Failure Modes and Effects Analysis contain a wealth of information that 
can be used to create the knowledge base required for building automated 
diagnostic Expert systems. A real time monitoring and diagnosis expert 
system based on an actual NASA project's matrix failure modes and effects 
analysis was developed. This Expert system was developed at NASA Ames 
Research Center.
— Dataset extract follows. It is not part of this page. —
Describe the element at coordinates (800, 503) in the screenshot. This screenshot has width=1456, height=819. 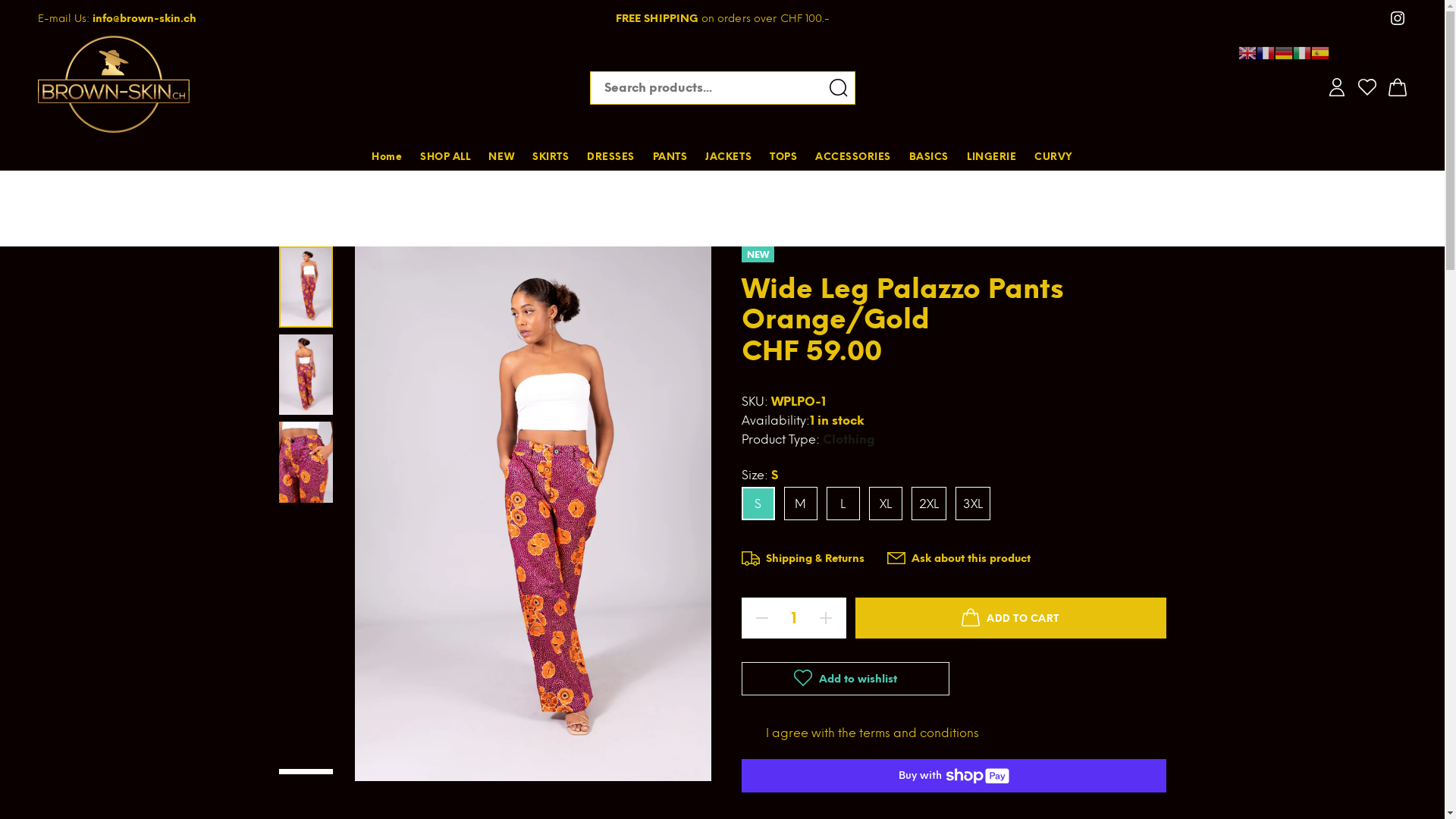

This system was first used as a case study to monitor the 
Research Animal Holding Facility (RAHF), a Space Shuttle payload that is 
used to house and monitor animals in orbit so the effects of space flight and 
microgravity can be studied. The techniques developed for the RAHF 
monitoring and diagnosis Expert system are general enough to be used for 
monitoring and diagnosis of a variety of other systems that undergo a Matrix 
FMEA. This automated diagnosis system was successfully used on-line and 
validated on the Space Shuttle flight STS-58 , mission SLS-2 in October 1993. 


Introduction 

Formal reliability analyses, such as fault tree, digraph, or failure modes and 
effects (FMEA) analyses, are performed on many engineered systems. These 
analyses contain a wealth of information that can be used to help build 
automated diagnostic systems. A significant amount of effort can be saved by 
using reliability analysis information to build a diagnostic system since much 
of the knowledge engineering required for such a system will be done by the 
system engineers while performing the reliability analysis. 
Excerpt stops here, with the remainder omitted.